このサブコマンドを実行するための構文は以下のとおりです。 たとえば、 RHSMDownloadCacher.exe --rootCertDir certs --download_dir C:\temp --redownload downloadPkg --key server-7-x86_64 --pkg python-qrcode-core-5.0.1-1.el7.noarch.rpm
各部の意味は以下のとおりです。
--key OS_key1,OS_key2,…
Red Hat オペレーティング・システムのバージョン、アーキテクチャー、およびサービス・パックを指定します。項目はコンマで区切る必要があり、スペースを含めることはできません。以下のフォーマットを使用する必要があります。
<product>-<version_number>-<architecture>-<sp_level>
たとえば、--key python-qrcode-core-5.0.1-1.el7.noarch.rpm です。
--pkg pkg1,pkg2,…
パッケージ名を示します。
各項目はコンマで区切る必要があり、スペースを含めることはできません。
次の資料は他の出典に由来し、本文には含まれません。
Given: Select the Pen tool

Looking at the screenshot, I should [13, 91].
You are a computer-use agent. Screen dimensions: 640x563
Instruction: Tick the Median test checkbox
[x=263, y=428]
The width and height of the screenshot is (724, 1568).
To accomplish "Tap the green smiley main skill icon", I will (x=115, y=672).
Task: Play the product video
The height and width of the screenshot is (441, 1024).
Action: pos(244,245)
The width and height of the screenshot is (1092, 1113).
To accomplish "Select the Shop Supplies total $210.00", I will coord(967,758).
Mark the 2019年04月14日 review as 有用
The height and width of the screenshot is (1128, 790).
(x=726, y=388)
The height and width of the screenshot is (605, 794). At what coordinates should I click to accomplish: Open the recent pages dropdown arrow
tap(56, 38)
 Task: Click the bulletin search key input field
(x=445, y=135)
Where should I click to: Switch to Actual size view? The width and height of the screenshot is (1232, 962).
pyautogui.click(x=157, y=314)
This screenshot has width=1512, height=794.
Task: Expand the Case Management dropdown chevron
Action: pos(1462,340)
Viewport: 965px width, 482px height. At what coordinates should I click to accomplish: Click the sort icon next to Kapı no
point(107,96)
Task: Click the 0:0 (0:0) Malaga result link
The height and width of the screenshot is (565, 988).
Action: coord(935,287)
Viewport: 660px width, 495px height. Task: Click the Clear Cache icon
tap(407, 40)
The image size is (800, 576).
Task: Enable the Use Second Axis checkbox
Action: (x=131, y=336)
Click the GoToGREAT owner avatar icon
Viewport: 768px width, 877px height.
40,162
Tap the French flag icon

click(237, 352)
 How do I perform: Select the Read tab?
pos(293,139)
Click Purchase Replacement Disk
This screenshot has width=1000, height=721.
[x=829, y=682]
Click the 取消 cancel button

たとえば、--pkg liblcms1-1.17-77.12.1.x86_64.rpm,liblcms1-32bit-1.17-77.12.1.x86_64.rpm です。
downloadByPatchId
パッチ ID に基づいて 1 つ以上の OS キーのファイルをダウンロードします。RHSM キャッシャーにより、セキュリティー情報への参照が patch_id に置き換えられます。通常、patch_id の最初の 2 桁は年を示します。たとえば、セキュリティー情報 RHSA-2016-2573 は patch_id 162573 に置き換えられ、「16」は年を示します。
注: ダウンロードするパッケージに依存関係がある場合は、代わりに buildrepo を使用して依存関係の問題を回避することをお勧めします。
このサブコマンドを実行するための構文は以下のとおりです。たとえば、 RHSMDownloadCacher.exe --rootCertDir certs --download_dir C:\downloads downloadByPatchId --key server-7-x86_64 --patch_id 162516
各部の意味は以下のとおりです。
--key OS_key1,OS_key2,…
Red Hat オペレーティング・システムのバージョン、アーキテクチャー、およびサービス・パックを指定します。項目はコンマで区切る必要があり、スペースを含めることはできません。以下のフォーマットを使用する必要があります。
<product>-<version_number>-<architecture>-<sp_level>
たとえば、--key server-7-x86_64 です。
--patch_id patch_id1,patch_id2,…
Fixlet のパッチ ID (Fixlet タイトルの最初の 6 桁) を示します。
各項目はコンマで区切る必要があり、スペースを含めることはできません。たとえば、--patch_id 162516 です。